# Data Preprocessing: 2018-2020

Shayna Howitt

May 20, 2020

## Background

The below data was pulled by Grassroots Economics from their community currency program. The raw data can be found [here](https://www.grassrootseconomics.org/research). More information about how the datasets were created can be found [here](https://github.com/GrassrootsEconomics/CIC-Docs/blob/master/TransactionDatasets.md).

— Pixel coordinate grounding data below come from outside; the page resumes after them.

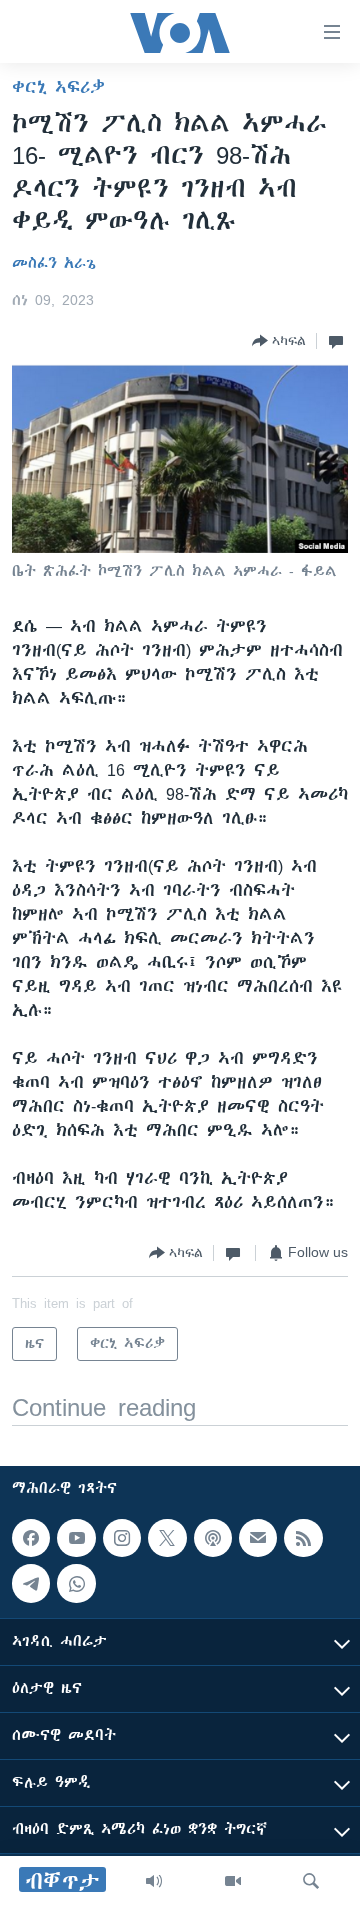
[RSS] (303, 1538)
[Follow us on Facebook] (31, 1538)
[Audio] (154, 1881)
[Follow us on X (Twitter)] (167, 1538)
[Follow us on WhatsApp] (76, 1584)
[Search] (311, 1881)
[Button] (279, 341)
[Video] (233, 1881)
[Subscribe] (258, 1538)
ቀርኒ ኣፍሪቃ (58, 87)
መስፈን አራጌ (54, 263)
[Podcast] (213, 1538)
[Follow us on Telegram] (31, 1584)
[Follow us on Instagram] (122, 1538)
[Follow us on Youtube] (76, 1538)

The first dataset is from 9/26/2018 to 1/1/2020. The second dataset is from 1/1/2020 to 5/11/2020. 

## Purpose

This notebook will determine how to most effectively combine the two (considering some data storage has changed), and then export a complete  file of all transactions. 

## Conclusions  
 
**New Data**
- In 2020, GE began storing the token name and transfer subtype for the first time. This gives us transparency into the purpose of the transfer, which we did not have before.

**Sources**
- It does not appear that any of the sources from 2018-2019 appear in the 2020 documents. Unknown why this is; requires future research. 

**Free Text**
- It appears there were more free text options released in 2020, as there were new variations of how to spell and write gender and locations. Many more locations appeared. There were just a few changes to business types. 

In [1]:
import numpy as np
import pandas as pd

In [2]:
transactions_1819 = pd.read_csv('POA_tx_all_pub.csv')
transactions_20 = pd.read_csv('2020_transactions.csv')

# 1. Data Formatting

## 1a. Column Names

**Did data names change?**

Yes, the name of the location columns changed. 

New columns: 
- token address: blockchain address
- token name: Sarafu or Kenyan Shilling
- transfer subtype: 
   - DISBURSMENT = from Grassroots Economics
   - RECLEMATION = Back to GE
   - STANDARD = a trade between users
   - AGENT = when a group account is cashing out

In [3]:
set(transactions_20.columns) ^ set(transactions_1819.columns)

{'s_comm_tkn',
 's_location',
 't_comm_tkn',
 't_location',
 'token_address',
 'token_name',
 'transfer_subtype',
 'tx_hash'}

In [4]:
new_location_cols = {
    's_comm_tkn': 's_location', 
    't_comm_tkn': 't_location'
}
transactions_1819.rename(columns=new_location_cols, inplace=True)

## 1b. Timeset

In [5]:
def transform_dates(date_str):
    _datetime_temp = pd.to_datetime(date_str)
    return _datetime_temp.date()

In [6]:
transactions_1819 = transactions_1819.assign(
    date=transactions_1819['timeset'].apply(transform_dates)
)

transactions_20 = transactions_20.assign(
    date=transactions_20['timeset'].apply(transform_dates)
)

## 1c. Sources

In [7]:
print('18-19:', len(transactions_1819['source'].unique()))
print('20:', len(transactions_20['source'].unique()))

18-19: 8325
20: 18493


In [8]:
shared_source = set(transactions_1819['source']) & (set(transactions_20['source']))
print(f'source in both: {len(shared_source)}')

source in both: 0


*Both sources have 42 characters.*

In [9]:
display(transactions_20['source'].apply(len).value_counts())
display(transactions_1819['source'].apply(len).value_counts())

42    147815
Name: source, dtype: int64

42    103691
Name: source, dtype: int64

*Doesn't share any sources even with all capitals*

In [10]:
shared_uppercase_source = set(transactions_1819['source'].apply(
    lambda x: x.upper())) & set(transactions_20['source'].apply(lambda x: x.upper()))
len(shared_uppercase_source)

0

*Are there no sources that carry over? They potentially changed how source ids are stored in 2020*

## 1d. Gender

In [11]:
display(transactions_20['s_gender'].unique())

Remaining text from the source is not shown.